Le Tribunal canadien des droits de la personne (TCDP) conclut que l’Assemblée des Premières Nations (APN) et la ministre fédérale des Services aux Autochtones, Patty Hajdu, ont trompé le public en omettant de mentionner certains détails d’un règlement visant à dédommager les jeunes autochtones placés dans le système de protection de l’enfance dans les réserves.

Il s’agit du principal constat dans une décision complète du tribunal publiée le 20 décembre, qui permet de mieux comprendre pourquoi il a rejeté une entente de 40 milliards $ entre le gouvernement fédéral et l’APN en octobre.

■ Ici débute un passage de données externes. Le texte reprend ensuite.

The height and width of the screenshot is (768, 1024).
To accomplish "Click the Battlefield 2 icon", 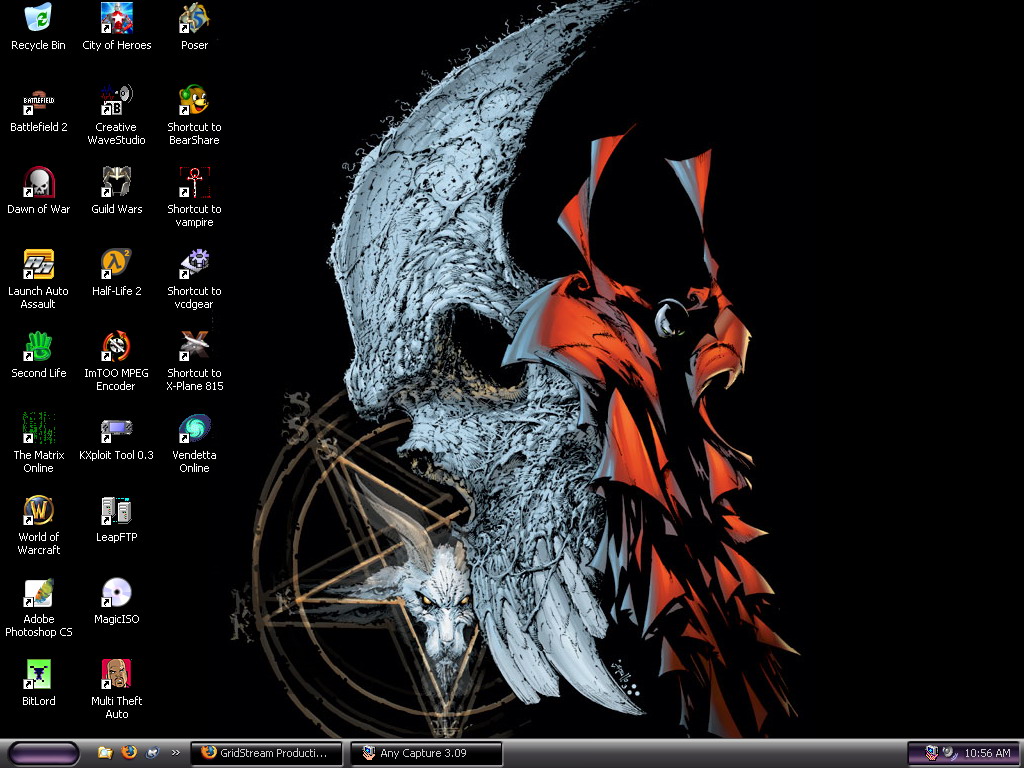I will pos(39,101).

Une première moitié devait servir à améliorer le système de protection de l’enfance dans les communautés autochtones, et l’autre, à indemniser les familles ou les personnes retirées de leur foyer sur une période de cinq ans.

Le TCDP avait alors indiqué que l’accord ne répondait pas aux critères requis, puisqu’il exclut certains enfants et ne garantissait pas l’indemnisation de 40 000 dollars par enfant et par personne —  et ce même si Mme Hajdu avait indiqué qu’il s’agissait du minimum.

Lorsque l’accord avait été annoncé en janvier 2022, la ministre avait indiqué : 40 000 $ est le minimum et il y a des circonstances dans lesquelles les gens pourraient avoir droit à plus.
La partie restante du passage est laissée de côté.